*** Records for the exercise Section Begins ***
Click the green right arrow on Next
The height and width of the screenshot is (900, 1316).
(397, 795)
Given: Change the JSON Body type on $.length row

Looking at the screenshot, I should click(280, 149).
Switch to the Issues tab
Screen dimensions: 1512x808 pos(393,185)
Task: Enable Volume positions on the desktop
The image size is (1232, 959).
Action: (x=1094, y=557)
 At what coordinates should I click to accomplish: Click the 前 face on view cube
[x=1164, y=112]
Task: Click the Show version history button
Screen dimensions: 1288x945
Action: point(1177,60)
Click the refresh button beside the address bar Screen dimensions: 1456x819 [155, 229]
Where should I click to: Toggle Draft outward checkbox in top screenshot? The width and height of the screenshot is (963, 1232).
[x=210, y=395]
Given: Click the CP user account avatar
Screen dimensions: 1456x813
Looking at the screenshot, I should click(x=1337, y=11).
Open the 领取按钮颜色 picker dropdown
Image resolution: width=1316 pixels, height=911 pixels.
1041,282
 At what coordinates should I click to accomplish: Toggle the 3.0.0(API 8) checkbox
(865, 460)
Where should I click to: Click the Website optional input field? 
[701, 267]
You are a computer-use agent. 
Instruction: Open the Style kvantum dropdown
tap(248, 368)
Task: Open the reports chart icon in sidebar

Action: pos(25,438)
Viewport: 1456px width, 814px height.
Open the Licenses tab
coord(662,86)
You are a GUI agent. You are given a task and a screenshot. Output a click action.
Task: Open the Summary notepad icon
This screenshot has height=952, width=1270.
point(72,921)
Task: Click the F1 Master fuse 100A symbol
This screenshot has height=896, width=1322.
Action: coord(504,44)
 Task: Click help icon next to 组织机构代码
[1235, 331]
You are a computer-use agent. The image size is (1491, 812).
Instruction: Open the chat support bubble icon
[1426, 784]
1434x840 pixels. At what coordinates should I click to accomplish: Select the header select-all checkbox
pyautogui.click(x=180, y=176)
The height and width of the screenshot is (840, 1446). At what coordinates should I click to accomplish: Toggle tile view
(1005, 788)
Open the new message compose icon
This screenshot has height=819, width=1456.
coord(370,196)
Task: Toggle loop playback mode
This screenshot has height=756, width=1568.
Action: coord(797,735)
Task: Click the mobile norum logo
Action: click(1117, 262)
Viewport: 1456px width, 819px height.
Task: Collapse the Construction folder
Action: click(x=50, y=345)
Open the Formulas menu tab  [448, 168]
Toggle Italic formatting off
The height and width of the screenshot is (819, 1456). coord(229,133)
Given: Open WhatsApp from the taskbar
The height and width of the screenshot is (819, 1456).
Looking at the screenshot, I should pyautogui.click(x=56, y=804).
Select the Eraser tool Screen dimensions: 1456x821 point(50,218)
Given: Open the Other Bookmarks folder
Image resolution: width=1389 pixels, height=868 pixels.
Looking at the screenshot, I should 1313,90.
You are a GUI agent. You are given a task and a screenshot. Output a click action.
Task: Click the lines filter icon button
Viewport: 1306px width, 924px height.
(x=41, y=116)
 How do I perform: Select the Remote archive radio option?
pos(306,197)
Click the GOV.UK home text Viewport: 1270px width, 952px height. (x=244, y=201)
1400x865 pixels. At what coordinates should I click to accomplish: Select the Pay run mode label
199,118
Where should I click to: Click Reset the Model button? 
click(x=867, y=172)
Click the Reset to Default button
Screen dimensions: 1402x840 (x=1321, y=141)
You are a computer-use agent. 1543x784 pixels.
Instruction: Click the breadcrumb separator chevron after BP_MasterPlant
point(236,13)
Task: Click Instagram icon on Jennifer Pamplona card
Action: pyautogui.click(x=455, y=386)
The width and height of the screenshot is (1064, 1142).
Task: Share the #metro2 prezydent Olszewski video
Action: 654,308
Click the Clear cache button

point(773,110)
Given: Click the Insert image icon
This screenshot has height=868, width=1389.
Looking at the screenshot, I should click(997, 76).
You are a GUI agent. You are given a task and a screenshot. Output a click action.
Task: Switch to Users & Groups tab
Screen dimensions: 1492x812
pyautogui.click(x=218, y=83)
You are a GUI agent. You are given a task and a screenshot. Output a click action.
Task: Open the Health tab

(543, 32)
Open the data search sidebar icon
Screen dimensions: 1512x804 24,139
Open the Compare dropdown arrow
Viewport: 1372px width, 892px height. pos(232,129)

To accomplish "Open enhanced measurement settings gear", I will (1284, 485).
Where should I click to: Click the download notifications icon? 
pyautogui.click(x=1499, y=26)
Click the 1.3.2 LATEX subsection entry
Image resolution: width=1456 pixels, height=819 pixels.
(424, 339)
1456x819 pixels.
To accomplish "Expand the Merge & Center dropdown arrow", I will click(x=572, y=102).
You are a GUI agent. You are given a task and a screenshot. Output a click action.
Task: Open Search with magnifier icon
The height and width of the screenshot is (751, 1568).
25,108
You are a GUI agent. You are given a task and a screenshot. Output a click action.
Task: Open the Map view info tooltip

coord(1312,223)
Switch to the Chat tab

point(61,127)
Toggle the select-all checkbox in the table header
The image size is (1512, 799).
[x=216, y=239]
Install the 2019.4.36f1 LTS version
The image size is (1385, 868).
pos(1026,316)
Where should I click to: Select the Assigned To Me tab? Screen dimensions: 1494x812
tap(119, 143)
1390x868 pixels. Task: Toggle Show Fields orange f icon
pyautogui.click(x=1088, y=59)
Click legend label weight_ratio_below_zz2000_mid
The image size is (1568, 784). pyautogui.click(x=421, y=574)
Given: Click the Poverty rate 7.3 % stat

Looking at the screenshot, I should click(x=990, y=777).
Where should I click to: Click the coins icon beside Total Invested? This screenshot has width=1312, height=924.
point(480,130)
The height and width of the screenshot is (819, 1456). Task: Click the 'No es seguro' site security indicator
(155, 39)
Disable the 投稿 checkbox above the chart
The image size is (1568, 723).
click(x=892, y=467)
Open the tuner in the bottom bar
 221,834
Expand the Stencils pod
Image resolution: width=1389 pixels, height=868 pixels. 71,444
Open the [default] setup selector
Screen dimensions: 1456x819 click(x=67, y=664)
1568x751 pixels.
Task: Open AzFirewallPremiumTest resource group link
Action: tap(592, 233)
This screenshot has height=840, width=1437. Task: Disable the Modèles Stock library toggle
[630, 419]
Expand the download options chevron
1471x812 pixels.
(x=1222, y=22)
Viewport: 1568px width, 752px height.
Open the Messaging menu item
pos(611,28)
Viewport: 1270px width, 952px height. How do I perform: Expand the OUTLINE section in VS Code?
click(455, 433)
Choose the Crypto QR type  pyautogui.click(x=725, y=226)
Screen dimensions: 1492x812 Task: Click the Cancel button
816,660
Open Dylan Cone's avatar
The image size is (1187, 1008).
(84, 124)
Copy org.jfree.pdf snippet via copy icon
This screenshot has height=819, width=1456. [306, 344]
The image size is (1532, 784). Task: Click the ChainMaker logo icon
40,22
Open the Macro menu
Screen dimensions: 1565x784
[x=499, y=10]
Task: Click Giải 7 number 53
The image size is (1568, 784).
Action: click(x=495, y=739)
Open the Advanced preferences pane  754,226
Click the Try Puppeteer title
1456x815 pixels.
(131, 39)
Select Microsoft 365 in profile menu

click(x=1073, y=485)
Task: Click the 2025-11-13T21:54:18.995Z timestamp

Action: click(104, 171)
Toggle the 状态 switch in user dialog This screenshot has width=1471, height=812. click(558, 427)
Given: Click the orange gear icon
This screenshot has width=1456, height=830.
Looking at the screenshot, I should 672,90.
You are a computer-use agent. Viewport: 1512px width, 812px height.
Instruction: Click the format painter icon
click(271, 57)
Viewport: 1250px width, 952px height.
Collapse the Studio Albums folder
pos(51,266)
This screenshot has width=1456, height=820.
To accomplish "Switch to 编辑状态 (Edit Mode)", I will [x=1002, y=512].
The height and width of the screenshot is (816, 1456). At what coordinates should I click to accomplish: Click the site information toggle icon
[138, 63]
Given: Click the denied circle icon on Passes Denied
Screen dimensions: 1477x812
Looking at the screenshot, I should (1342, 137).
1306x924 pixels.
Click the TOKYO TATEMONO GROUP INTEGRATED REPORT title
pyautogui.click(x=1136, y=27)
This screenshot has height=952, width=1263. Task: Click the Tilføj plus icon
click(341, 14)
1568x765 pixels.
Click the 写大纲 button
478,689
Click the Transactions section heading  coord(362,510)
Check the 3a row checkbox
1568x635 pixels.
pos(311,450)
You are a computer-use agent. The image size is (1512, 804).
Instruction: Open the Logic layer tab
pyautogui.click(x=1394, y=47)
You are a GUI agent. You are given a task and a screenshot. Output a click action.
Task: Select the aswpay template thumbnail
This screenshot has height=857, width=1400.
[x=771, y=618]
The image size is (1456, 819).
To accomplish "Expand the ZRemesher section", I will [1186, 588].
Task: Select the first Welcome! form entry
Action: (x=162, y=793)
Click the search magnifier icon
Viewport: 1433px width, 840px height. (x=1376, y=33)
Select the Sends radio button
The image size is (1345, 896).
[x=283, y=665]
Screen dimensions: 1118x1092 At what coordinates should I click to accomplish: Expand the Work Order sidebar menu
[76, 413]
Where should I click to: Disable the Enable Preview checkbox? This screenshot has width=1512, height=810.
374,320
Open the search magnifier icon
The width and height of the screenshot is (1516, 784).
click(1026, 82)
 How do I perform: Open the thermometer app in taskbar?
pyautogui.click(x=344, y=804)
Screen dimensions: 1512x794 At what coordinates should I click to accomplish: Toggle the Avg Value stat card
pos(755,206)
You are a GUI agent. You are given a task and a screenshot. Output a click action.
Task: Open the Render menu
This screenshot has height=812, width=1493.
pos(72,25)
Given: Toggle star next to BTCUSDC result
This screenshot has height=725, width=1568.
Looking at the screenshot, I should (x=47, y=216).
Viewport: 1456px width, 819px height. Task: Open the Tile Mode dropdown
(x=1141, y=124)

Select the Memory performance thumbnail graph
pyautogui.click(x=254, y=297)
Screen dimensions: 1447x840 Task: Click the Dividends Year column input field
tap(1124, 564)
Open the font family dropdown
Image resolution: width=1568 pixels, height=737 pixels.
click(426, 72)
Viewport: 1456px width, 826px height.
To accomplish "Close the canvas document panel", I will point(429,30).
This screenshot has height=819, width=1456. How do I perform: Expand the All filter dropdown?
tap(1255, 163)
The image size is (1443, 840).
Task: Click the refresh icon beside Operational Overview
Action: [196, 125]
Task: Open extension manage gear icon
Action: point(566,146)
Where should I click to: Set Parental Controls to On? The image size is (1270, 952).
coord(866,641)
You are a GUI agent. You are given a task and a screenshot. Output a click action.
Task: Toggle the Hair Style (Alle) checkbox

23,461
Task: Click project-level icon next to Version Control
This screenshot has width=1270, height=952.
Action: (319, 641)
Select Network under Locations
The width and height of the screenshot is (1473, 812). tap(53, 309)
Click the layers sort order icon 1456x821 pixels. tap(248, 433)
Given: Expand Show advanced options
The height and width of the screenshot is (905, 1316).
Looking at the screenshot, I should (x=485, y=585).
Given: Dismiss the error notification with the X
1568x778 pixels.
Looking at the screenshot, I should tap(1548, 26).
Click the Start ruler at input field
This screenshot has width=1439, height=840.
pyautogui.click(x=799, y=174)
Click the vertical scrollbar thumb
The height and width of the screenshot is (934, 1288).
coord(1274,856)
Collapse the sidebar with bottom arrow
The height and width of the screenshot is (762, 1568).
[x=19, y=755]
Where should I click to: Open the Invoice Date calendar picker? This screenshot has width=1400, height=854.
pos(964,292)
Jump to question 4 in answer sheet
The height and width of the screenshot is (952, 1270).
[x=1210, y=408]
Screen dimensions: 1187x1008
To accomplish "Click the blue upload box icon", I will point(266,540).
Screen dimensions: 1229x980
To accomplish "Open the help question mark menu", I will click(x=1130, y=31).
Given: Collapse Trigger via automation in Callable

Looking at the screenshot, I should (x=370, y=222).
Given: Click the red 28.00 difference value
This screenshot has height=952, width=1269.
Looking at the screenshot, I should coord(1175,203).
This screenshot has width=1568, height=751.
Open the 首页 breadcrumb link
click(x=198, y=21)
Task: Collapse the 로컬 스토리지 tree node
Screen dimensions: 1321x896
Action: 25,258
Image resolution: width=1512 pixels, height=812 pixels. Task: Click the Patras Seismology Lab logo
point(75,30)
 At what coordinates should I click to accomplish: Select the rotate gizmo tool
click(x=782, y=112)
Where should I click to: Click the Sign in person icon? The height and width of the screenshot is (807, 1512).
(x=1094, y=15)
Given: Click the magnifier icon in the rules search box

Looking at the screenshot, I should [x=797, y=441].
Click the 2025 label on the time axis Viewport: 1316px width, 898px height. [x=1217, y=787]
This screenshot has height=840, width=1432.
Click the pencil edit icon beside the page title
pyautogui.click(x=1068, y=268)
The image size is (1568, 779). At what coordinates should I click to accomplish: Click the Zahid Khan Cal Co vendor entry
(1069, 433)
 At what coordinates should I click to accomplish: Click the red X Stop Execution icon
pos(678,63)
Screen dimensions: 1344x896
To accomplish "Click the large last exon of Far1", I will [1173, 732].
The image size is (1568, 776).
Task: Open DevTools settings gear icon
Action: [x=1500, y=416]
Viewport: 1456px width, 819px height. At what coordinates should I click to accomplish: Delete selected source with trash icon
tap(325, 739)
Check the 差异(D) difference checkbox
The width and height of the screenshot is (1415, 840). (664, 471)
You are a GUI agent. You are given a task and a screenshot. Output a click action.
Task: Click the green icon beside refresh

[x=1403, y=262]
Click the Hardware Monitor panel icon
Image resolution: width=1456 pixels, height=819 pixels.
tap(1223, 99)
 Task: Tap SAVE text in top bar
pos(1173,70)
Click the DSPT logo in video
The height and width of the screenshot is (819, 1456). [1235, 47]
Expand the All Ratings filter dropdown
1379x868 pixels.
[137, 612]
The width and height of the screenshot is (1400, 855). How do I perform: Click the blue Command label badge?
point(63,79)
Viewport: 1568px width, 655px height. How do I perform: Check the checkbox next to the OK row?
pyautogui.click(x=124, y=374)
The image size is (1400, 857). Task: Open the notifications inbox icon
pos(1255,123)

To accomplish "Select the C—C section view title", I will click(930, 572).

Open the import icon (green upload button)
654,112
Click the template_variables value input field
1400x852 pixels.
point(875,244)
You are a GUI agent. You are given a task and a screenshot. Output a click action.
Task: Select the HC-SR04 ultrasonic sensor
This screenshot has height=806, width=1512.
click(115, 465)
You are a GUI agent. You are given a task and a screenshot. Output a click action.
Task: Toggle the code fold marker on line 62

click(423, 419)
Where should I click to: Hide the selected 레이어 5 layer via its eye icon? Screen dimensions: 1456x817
*** Records for the exercise Section Ends ***
**Required action:**
Only the lines above starting at the one containing "Open the [default] setup selector" and ending at the one containing "Choose the Crypto", both included, are to be returned, exactly as they read.

**Response to this exercise:**
Open the [default] setup selector
Screen dimensions: 1456x819 click(x=67, y=664)
1568x751 pixels.
Task: Open AzFirewallPremiumTest resource group link
Action: tap(592, 233)
This screenshot has height=840, width=1437. Task: Disable the Modèles Stock library toggle
[630, 419]
Expand the download options chevron
1471x812 pixels.
(x=1222, y=22)
Viewport: 1568px width, 752px height.
Open the Messaging menu item
pos(611,28)
Viewport: 1270px width, 952px height. How do I perform: Expand the OUTLINE section in VS Code?
click(455, 433)
Choose the Crypto QR type  pyautogui.click(x=725, y=226)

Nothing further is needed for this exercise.